Discrete indicator functions on particle-based fluids

Detalhes bibliográficos
Ano de defesa: 2024
Autor(a) principal: Quispe, Filomen Incahuanaco
Orientador(a): Não Informado pela instituição
Banca de defesa: Não Informado pela instituição
Tipo de documento: Tese
Tipo de acesso: Acesso aberto
Idioma: eng
Instituição de defesa: Biblioteca Digitais de Teses e Dissertações da USP
Programa de Pós-Graduação: Não Informado pela instituição
Departamento: Não Informado pela instituição
País: Não Informado pela instituição
Palavras-chave em Português:
Link de acesso: https://www.teses.usp.br/teses/disponiveis/55/55134/tde-10012025-154434/
Resumo: While particle-based methods offer compelling advantages for fluid animation due to their versatility, efficiently reconstructing realistic liquid surfaces remains a significant challenge, especially when dealing with a large number of particles.

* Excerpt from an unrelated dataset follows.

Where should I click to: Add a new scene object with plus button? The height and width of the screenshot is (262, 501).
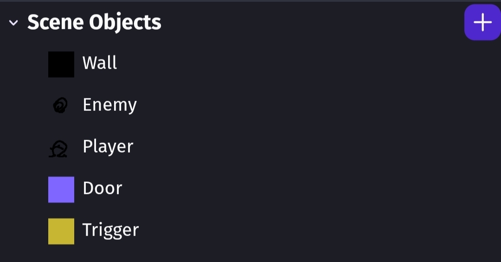482,22
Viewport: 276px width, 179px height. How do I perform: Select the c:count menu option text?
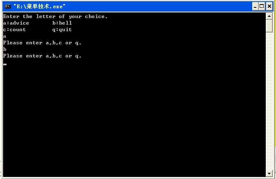(x=14, y=30)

This dissertation addresses this challenge by introducing two novel and efficient surface reconstruction methods specifically designed for particle-based fluid animation. These methods leverage Discrete Indicator Functions (DIFs) to achieve significant improvements. The first approach offers a fast approximation of the liquid surface using a DIF based on particle counts within grid cells. The second approach utilizes the particle distribution within cells to generate a high-quality liquid surface, crucial for visually captivating fluid animations. These DIF-based methods excel in terms of speed, ease of implementation, and adaptability. They seamlessly integrate with existing particle-based fluid solvers and can be implemented on GPUs for further performance gains. The effectiveness of the proposed approaches is rigorously evaluated through experiments against prior surface reconstruction methods. These experiments demonstrate significant improvements in both efficiency and accuracy. This research contributes to the field of fluid animation by providing practical and scalable solutions for creating realistic and visually compelling liquid surfaces.